Buradasınız
Kardemir’de Bir Şey Var!
Karabük’ten bir öğrenci
![](https://uidder.org/sites/all/modules/lazyloader/image_placeholder.gif)
16 Şubatta, Kardemir Çelik fabrikasında yeni yapılan yüksek fırın inşaatında beton blok dökümünde iskele çöktü. İskelenin çökmesi sonucu 7 taşeron işçisi yaralandı. İşçiler Kardemir’de hazır bekletilen ambulanslarla hastaneye kaldırıldılar. Fabrikanın işçi sağlığı ve güvenliği uzmanı hastaneye kaldırılan işçilerin durumlarının iyi olduğunu açıkladı. Ambulans hastane bahçesine girer girmez işçilerle birlikte araçtan inen İSG uzmanı, “işçilerin durumu nasıl?” sorusuna “bir şey yok, bir şey yok!” diye cevap verdi.
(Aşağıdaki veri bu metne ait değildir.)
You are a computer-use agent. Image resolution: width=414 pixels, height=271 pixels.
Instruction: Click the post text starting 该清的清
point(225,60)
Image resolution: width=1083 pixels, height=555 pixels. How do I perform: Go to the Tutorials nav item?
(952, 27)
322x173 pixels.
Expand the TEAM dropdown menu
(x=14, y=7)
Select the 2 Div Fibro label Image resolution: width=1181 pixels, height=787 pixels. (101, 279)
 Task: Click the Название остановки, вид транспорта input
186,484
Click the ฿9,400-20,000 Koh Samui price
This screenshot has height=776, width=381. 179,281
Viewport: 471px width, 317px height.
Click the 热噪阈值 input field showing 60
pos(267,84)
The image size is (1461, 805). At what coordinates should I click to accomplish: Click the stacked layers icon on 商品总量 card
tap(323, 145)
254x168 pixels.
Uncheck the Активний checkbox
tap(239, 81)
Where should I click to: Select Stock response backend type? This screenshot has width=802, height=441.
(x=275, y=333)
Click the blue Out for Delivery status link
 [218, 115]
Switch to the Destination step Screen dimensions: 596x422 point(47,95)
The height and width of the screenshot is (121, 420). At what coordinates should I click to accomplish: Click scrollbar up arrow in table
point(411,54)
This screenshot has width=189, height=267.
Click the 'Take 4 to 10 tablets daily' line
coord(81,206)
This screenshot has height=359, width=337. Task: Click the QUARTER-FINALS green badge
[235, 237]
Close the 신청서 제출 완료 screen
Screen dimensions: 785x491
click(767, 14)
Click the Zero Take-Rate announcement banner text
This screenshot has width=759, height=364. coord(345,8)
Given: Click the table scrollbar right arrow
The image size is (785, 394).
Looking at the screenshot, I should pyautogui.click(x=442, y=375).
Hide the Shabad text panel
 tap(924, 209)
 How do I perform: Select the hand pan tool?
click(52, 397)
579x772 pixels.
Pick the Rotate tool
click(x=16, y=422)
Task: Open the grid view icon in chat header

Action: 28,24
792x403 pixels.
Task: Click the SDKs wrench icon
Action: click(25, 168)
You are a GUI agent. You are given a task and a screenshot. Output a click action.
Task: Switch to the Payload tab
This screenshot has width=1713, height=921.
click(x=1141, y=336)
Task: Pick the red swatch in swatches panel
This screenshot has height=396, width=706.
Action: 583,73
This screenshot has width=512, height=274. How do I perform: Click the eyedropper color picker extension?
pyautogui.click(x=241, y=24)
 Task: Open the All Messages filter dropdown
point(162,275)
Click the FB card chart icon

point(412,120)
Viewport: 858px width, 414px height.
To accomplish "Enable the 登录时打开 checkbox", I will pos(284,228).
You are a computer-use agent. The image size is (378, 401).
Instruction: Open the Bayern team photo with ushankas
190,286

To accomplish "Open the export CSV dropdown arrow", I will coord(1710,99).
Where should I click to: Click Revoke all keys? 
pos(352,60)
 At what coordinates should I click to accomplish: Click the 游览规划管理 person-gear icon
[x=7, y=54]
İSG uzmanı doğruyu söylemiyor! Kardemir çelik fabrikasında bir şeyler var! Güvenlik önlemlerinin alınmaması ve denetimlerin yapılmaması yüzünden iş kazaları ve işçi ölümleri var! Baksanıza Kardemir’e dair basında yer alan ve ulaşabildiğimiz iş kazası haberlerine:
Haziran 2008: 08.00-16.00 vardiyasında çelikhane makine bakımda çalışan Ramazan Ünsal vincin halatının kopması sonucunda malzemelerin altında feci şekilde hayatını kaybetti. Ünsal 35 yaşındaydı.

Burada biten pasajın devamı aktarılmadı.